(S) RFR: 8159461: bigapps/Kitchensink/stressExitCode hits assert: Must be VMThread or JavaThread

Mon Aug 8 16:07:46 UTC 2016

On 8/4/16 8:28 PM, David Holmes wrote:
> Hi Volker,
>
> Thanks for looking at this.
>
> On 5/08/2016 1:48 AM, Volker Simonis wrote:
>> Hi David,
>>
>> thanks for doing this change on all platforms.
>> The fix looks good. Maybe you can just extend the following comment with
>> something like:
>>
>>  //  Note that the SR_lock plays no role in this suspend/resume 
>> protocol.
>>  //  It is only used in SR_handler as a thread termination indicator if
>> NULL.
>
> Darn this code is confusing - too many "SR"'s :( I have added
>
> //  Note that the SR_lock plays no role in this suspend/resume protocol,
> //  but is checked for NULL in SR_handler as a thread termination 
> indicator.
>
> Updated webrev:
>
> http://cr.openjdk.java.net/~dholmes/8159461/webrev.v2/

src/share/vm/runtime/thread.cpp
     L380:   _SR_lock = NULL;
         I was expecting the _SR_lock to be freed and NULL'ed earlier
         based on the discussion in the bug report. Since the crashing
         assert() happens in a race between the JavaThread destructor
         the NULL'ing of the _SR_lock field, I was expecting the _SR_lock
         field to be dealt with as early as possible in the Thread
         destructor (or even earlier; see my last comment).

  src/os/linux/vm/os_linux.cpp
     L4010:   // mask is changed as part of thread termination. Check 
the current thread
         grammar?: "Check the current" -> "Check that the current"

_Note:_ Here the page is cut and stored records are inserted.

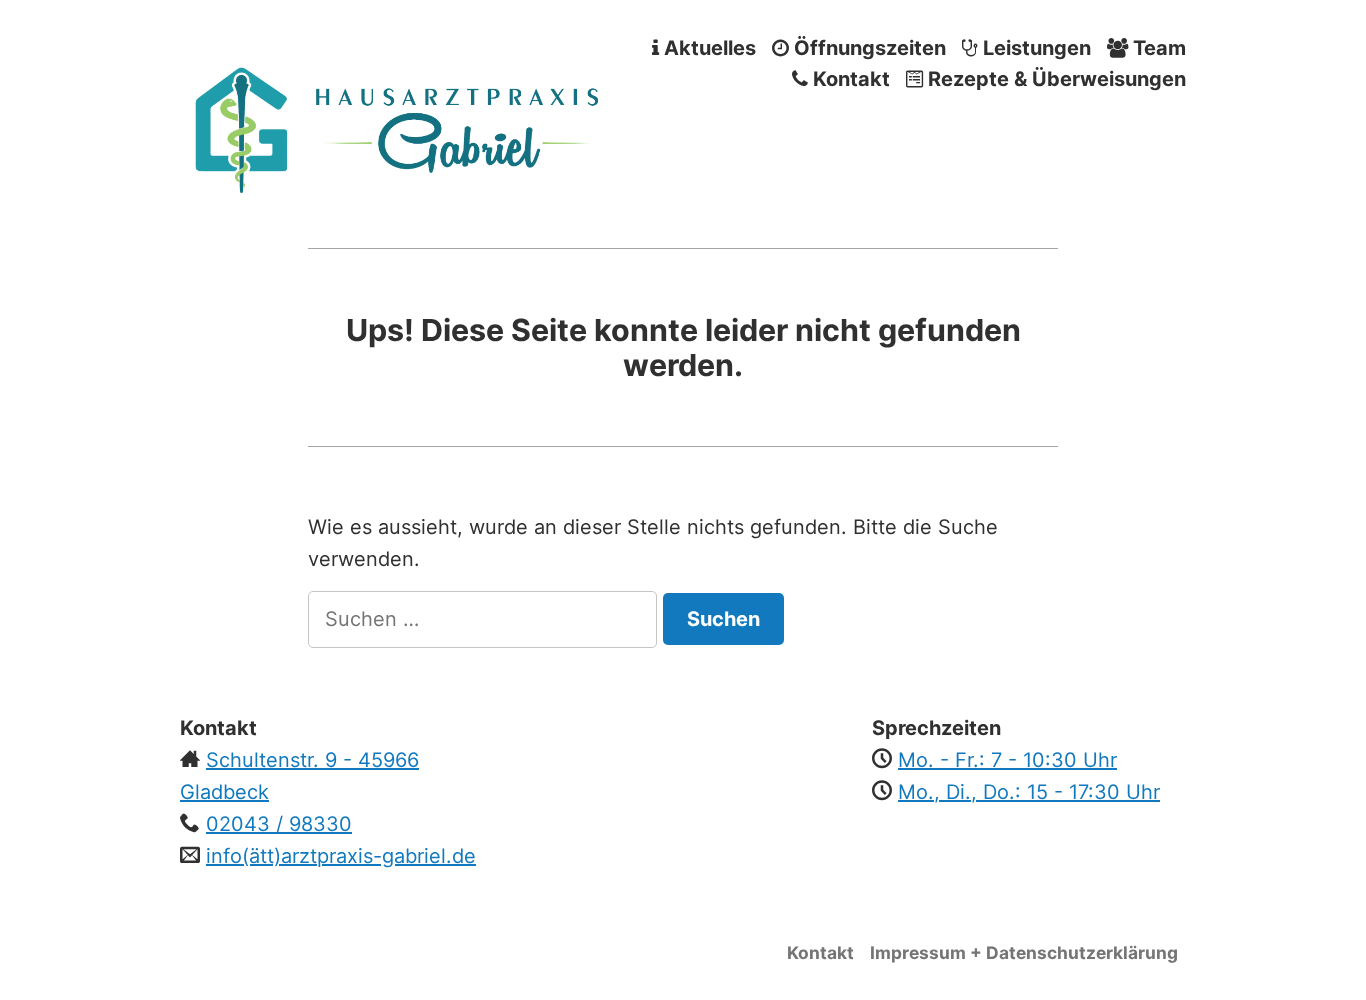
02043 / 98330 (279, 824)
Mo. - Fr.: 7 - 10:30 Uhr (1007, 760)
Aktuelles (707, 47)
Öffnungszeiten (867, 47)
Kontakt (849, 79)
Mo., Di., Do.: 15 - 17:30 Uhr (1029, 792)
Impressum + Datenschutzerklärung (1024, 952)
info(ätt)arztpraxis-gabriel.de (341, 856)
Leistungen (1034, 47)
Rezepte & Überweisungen (1054, 79)
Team (1157, 47)
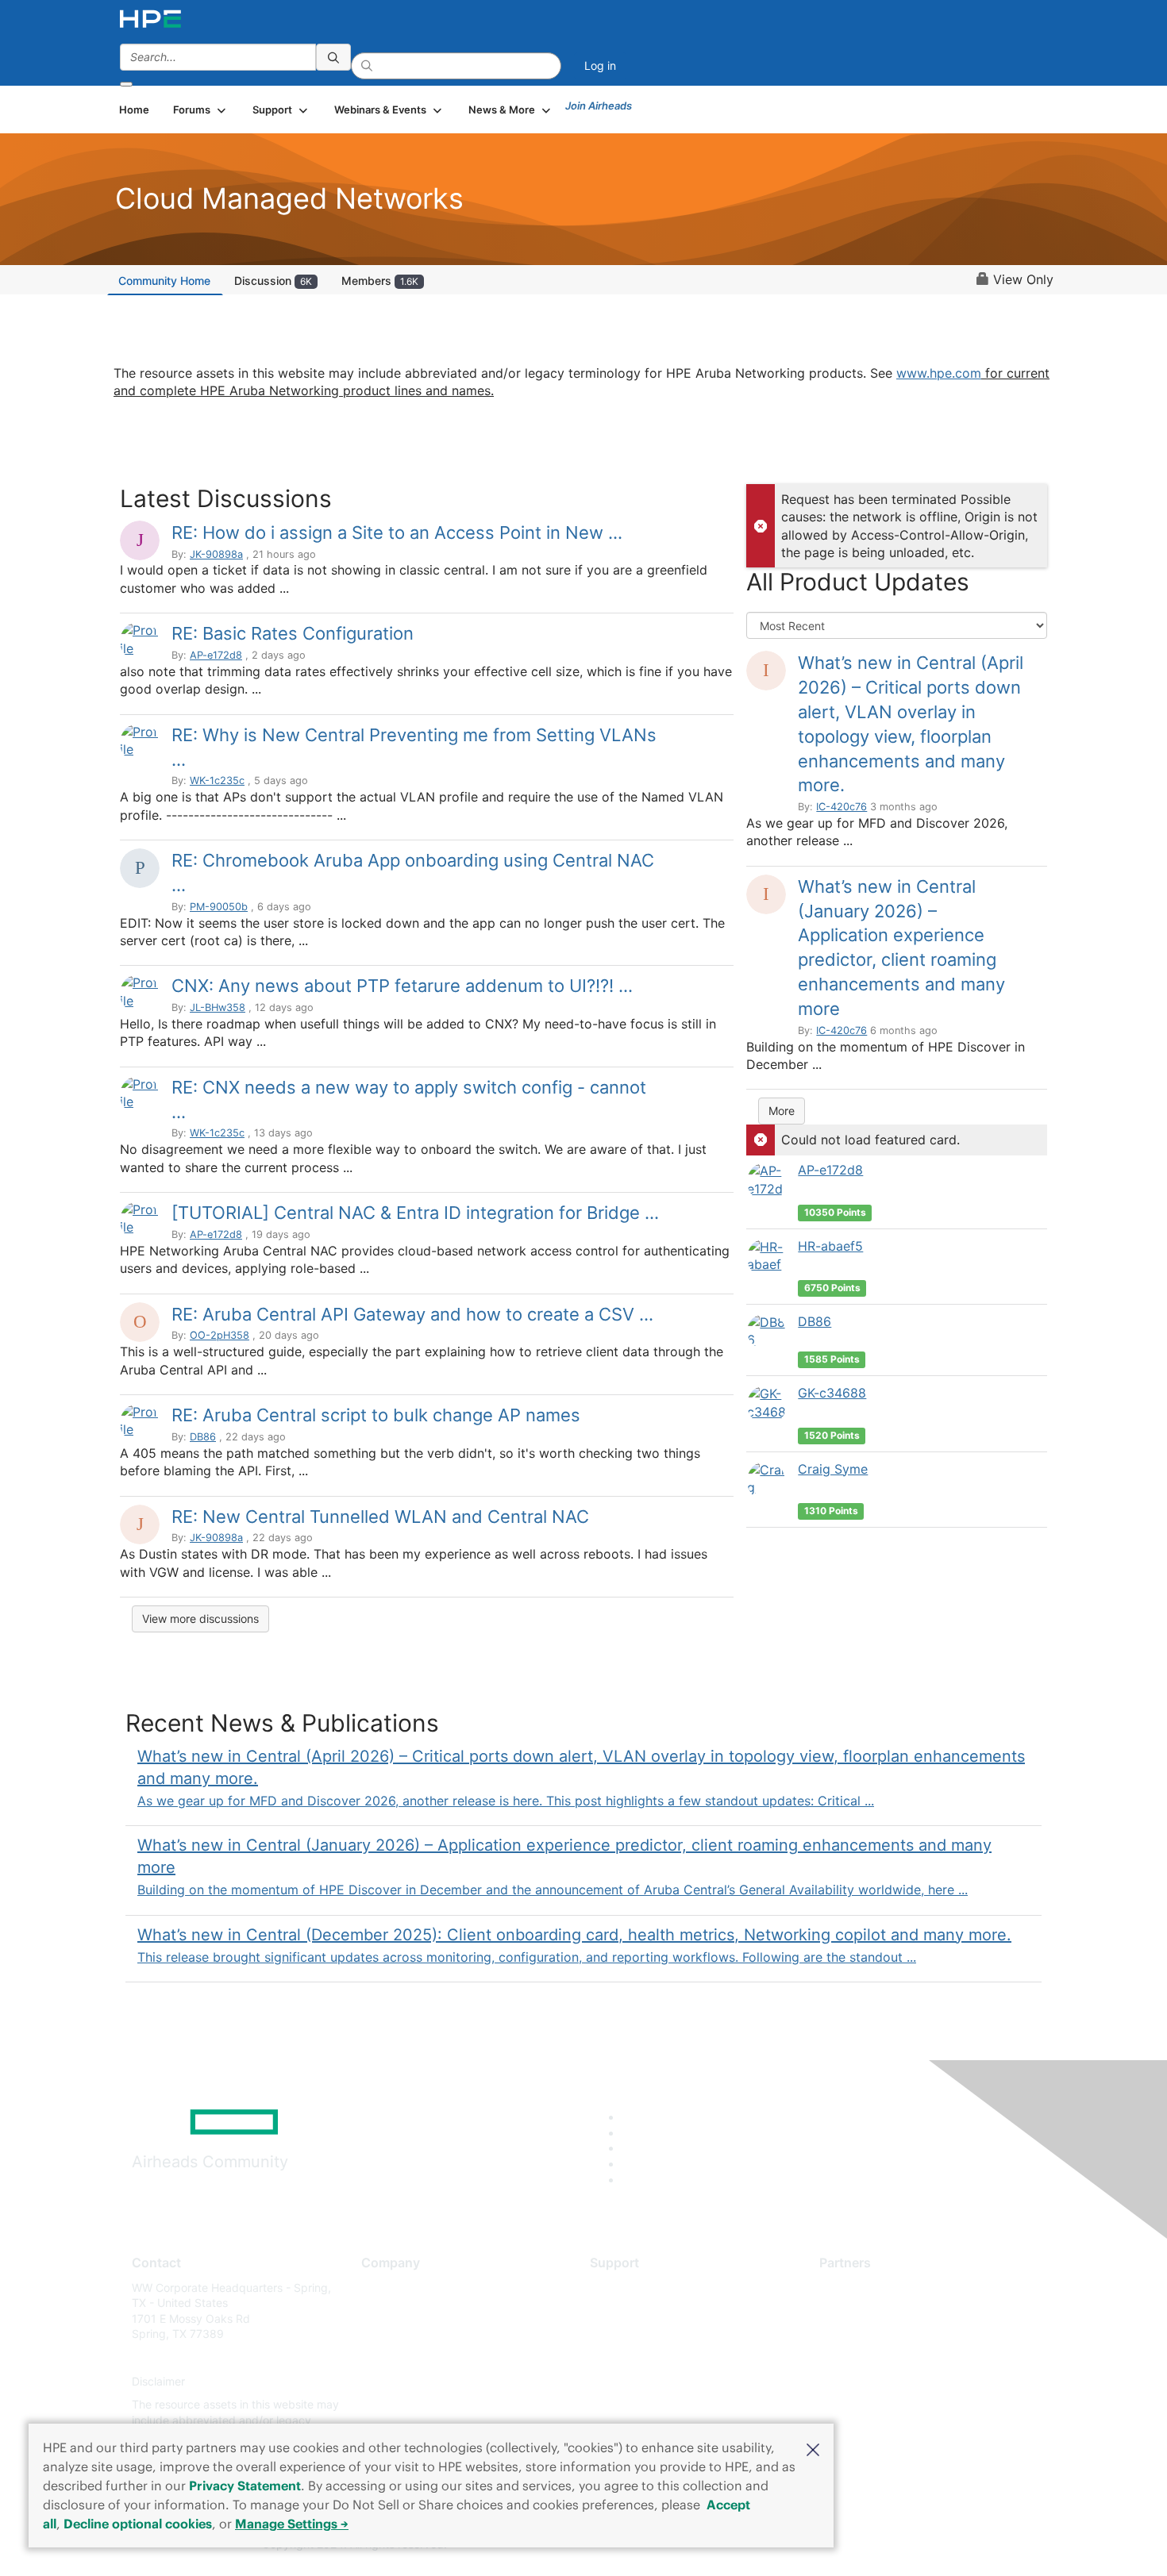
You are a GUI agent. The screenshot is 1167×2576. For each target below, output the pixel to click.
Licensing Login (630, 2381)
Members (379, 280)
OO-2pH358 (219, 1335)
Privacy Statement (245, 2485)
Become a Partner (865, 2310)
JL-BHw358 (217, 1007)
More (781, 1110)
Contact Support (633, 2310)
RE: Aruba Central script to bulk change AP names (375, 1415)
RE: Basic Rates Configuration (292, 633)
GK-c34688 (832, 1393)
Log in (600, 65)
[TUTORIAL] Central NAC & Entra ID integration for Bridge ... (415, 1212)
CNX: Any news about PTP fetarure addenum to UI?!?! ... (402, 985)
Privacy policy (397, 2381)
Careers (381, 2310)
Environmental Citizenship (428, 2357)
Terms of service (404, 2405)
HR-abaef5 (830, 1246)
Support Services (635, 2287)
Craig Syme (833, 1469)
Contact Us (390, 2334)
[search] (333, 57)
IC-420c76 (841, 807)
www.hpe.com (938, 373)
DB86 (203, 1437)
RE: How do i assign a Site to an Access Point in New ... (396, 532)
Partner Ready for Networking (897, 2334)
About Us (385, 2287)
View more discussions (200, 1618)
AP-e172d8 (216, 655)
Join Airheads (598, 105)
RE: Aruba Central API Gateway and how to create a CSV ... (412, 1314)
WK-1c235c (217, 780)
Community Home (164, 280)
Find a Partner (855, 2287)
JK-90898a (216, 554)
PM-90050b (219, 907)
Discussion (273, 280)
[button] (813, 2448)
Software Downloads (643, 2357)
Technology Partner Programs (896, 2357)
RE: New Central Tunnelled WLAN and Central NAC (380, 1516)
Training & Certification (648, 2334)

     L4015:   if (thread->SR_lock() == NULL)
     L4016:     return;
         style nit: multi-line if-statements require '{' and '}'
         Please add the braces or make this a single line if-statement.
         I would prefer the braces. :-)

         Isn't there still a window between the completion of the
         JavaThread destructor and where the Thread destructor sets
         _SR_lock = NULL?

     L4020:   OSThread* osthread = thread->osthread();
         Not your bug. This code assumes that osthread != NULL.
         Maybe it needs to be more robust.

src/os/aix/vm/os_aix.cpp
     L2731:   if (thread->SR_lock() == NULL)
     L2732:     return;
         Same style nit.

         Same race.

     L2736:   OSThread* osthread = thread->osthread();
         Same robustness comment.

src/os/bsd/vm/os_bsd.cpp
     L2759:   if (thread->SR_lock() == NULL)
     L2760:     return;
         Same style nit.

         Same race.

     L2764:   OSThread* osthread = thread->osthread();
         Same robustness comment.

It has been a very long time since I've dealt with races in the
suspend/resume code so I'm probably very rusty with this code.
If the _SR_lock is only used by the JavaThread suspend/resume
protocol, then we could consider free'ing and NULL'ing the field
in the JavaThread destructor (as the last piece of work).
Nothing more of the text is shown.